いくつかの実施形態において、癌は、Kras G12D突然変異に関連する。いくつかの実施形態において、癌は、PTEN−/−突然変異に関連する。いくつかの実施形態において、癌は、TP53−/−突然変異に関連する。いくつかの実施形態において、対象は、BRCA陰性であり、癌は、Kras G12D突然変異およびPTEN−/−突然変異に関連する。いくつかの実施形態において、対象は、BRCA陰性であり、癌は、TP53−/−突然変異に関連する。いくつかの実施形態において、対象は、BRCA陰性であり、癌は、LPA1の発現に関連する。いくつかの実施形態において、対象は、BRCA陽性であり、癌は、Kras G12D突然変異およびTP53−/−突然変異に関連する。いくつかの実施形態において、対象は、BRCA陽性であり、癌は、BRCA1突然変異に関連する。いくつかの実施形態において、対象は、BRCA陰性であり、癌は、Apc min/+ (異型接合性)突然変異に関連する。いくつかの実施形態において、癌は、KrasPTENTP53ApcBRCA1、またはBRCA2のうち1以上における1以上の突然変異に加え、1以上の付加的遺伝子における1以上の突然変異に関連する。

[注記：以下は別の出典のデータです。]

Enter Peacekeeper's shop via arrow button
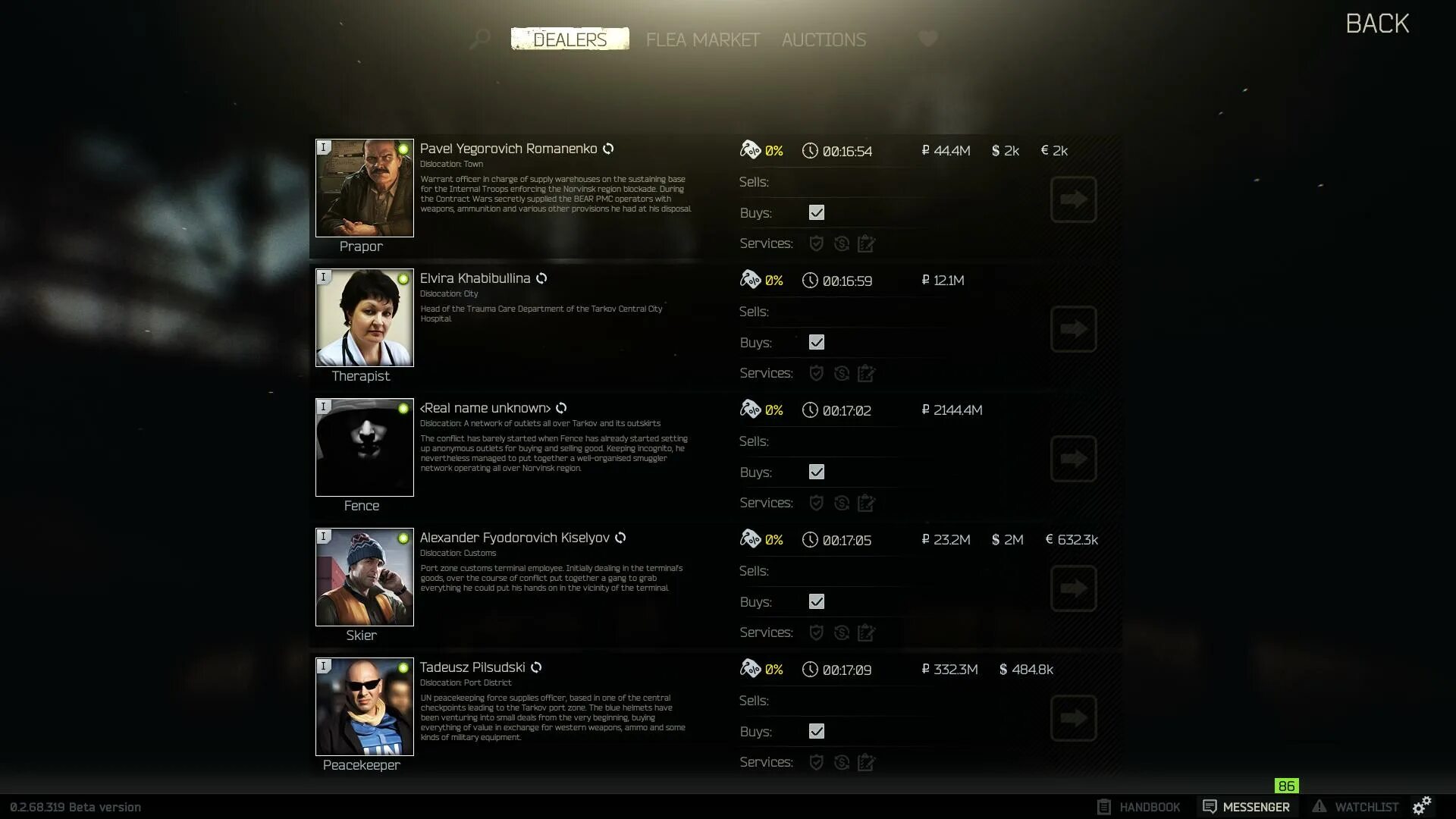1456x819 pixels. (x=1073, y=718)
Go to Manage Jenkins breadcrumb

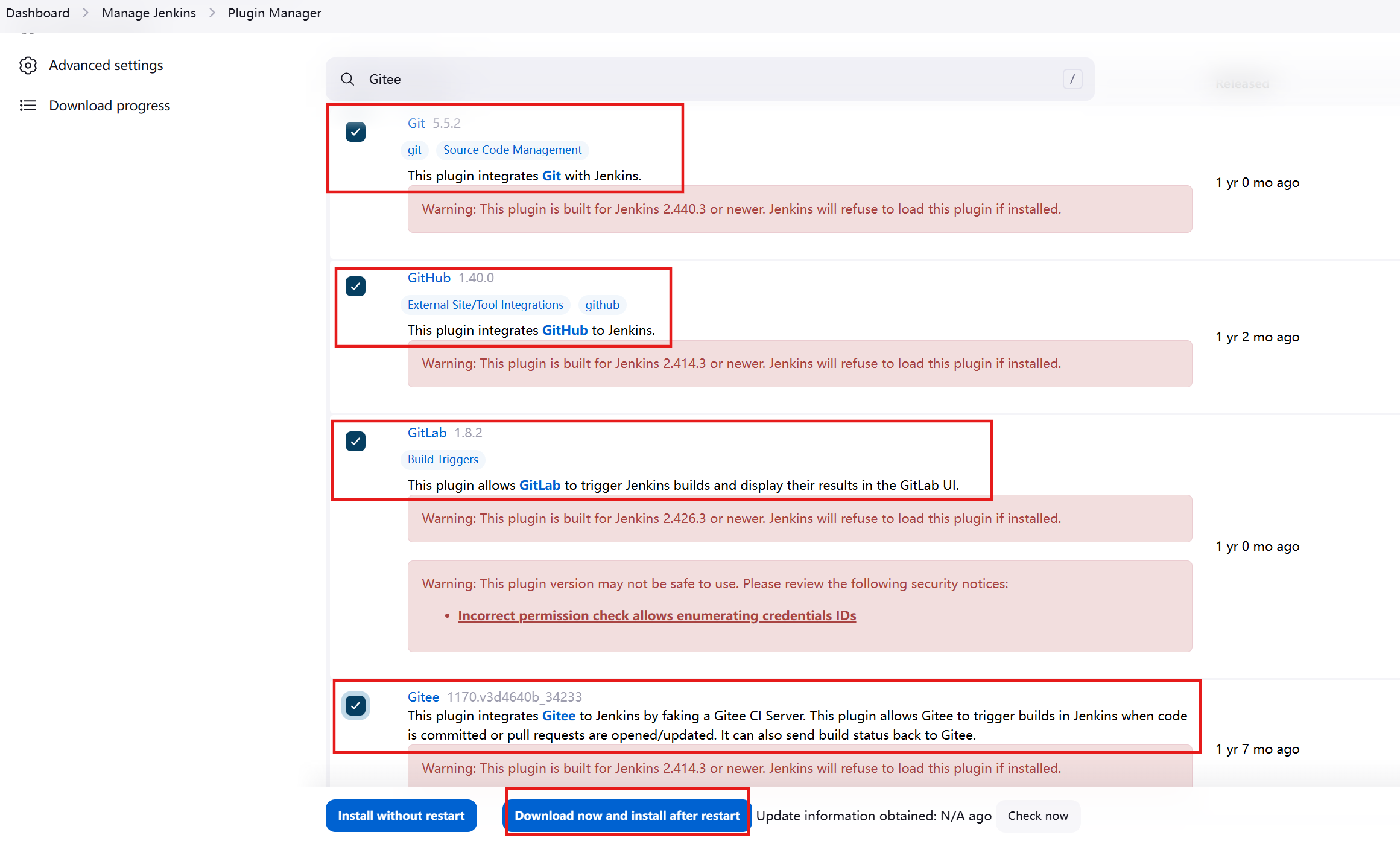(148, 13)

いくつかの実施形態において、PD−1シグナル伝達阻害薬およびPARP阻害薬は、少なくとも1回の2〜12週間治療サイクルを含む投与計画に従って投与される。治療期間は医師により決定されるべきである。複数の実施形態において、治療は病勢増悪または毒性まで継続し得る。いくつかの実施形態において、治療サイクルは、少なくとも2週間、少なくとも3週間、少なくとも4週間、少なくとも5週間、少なくとも6週間、少なくとも7週間、または少なくとも8週間である。いくつかの実施形態において、抗PD−1療法および抗PARP療法は、21日の反復サイクルで投与される。いくつかの実施形態において、PD−1シグナル伝達阻害薬は、サイクル1の1日目に投与される。いくつかの実施形態において、PD−1シグナル伝達阻害薬は、後続サイクルの1日目に投与される。いくつかの実施形態において、PD−1シグナル伝達阻害薬は、後続サイクルの1〜3日前または1日後に投与される。いくつかの実施形態において、投与計画は、少なくとも3回の治療サイクルを含む。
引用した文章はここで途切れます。